#### EXERCISE MATERIALS:
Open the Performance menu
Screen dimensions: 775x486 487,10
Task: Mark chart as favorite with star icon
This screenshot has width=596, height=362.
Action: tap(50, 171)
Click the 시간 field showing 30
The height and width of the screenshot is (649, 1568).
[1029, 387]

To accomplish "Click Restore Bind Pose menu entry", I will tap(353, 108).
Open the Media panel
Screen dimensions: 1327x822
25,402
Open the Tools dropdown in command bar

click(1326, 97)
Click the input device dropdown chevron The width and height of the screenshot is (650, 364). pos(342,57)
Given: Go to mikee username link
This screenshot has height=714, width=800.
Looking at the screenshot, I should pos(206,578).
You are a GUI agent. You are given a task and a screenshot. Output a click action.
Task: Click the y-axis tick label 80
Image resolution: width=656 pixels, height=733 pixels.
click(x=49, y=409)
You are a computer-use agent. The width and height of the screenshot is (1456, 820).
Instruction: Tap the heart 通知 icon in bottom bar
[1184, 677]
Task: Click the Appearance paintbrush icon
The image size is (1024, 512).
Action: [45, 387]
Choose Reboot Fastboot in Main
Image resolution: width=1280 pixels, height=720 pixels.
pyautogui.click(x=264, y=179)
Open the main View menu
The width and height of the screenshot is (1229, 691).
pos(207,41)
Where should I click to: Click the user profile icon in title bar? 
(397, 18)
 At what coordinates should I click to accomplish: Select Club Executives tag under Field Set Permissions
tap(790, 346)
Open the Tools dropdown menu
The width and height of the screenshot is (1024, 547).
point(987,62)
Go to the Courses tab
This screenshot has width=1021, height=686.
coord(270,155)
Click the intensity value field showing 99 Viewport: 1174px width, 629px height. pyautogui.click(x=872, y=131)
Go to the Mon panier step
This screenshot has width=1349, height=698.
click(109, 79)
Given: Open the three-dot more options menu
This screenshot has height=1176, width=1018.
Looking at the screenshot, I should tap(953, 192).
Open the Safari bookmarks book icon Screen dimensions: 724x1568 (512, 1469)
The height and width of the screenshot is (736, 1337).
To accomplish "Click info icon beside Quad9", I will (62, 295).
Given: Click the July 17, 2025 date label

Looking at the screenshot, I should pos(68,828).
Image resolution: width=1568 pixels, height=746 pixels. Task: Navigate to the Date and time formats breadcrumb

#### DIRECTIONS FOR THIS TASK:
Each line above that has the word "will" must be copied.

#### ANSWER TO THE EXERCISE:
To accomplish "Click Restore Bind Pose menu entry", I will tap(353, 108).
To accomplish "Click info icon beside Quad9", I will (62, 295).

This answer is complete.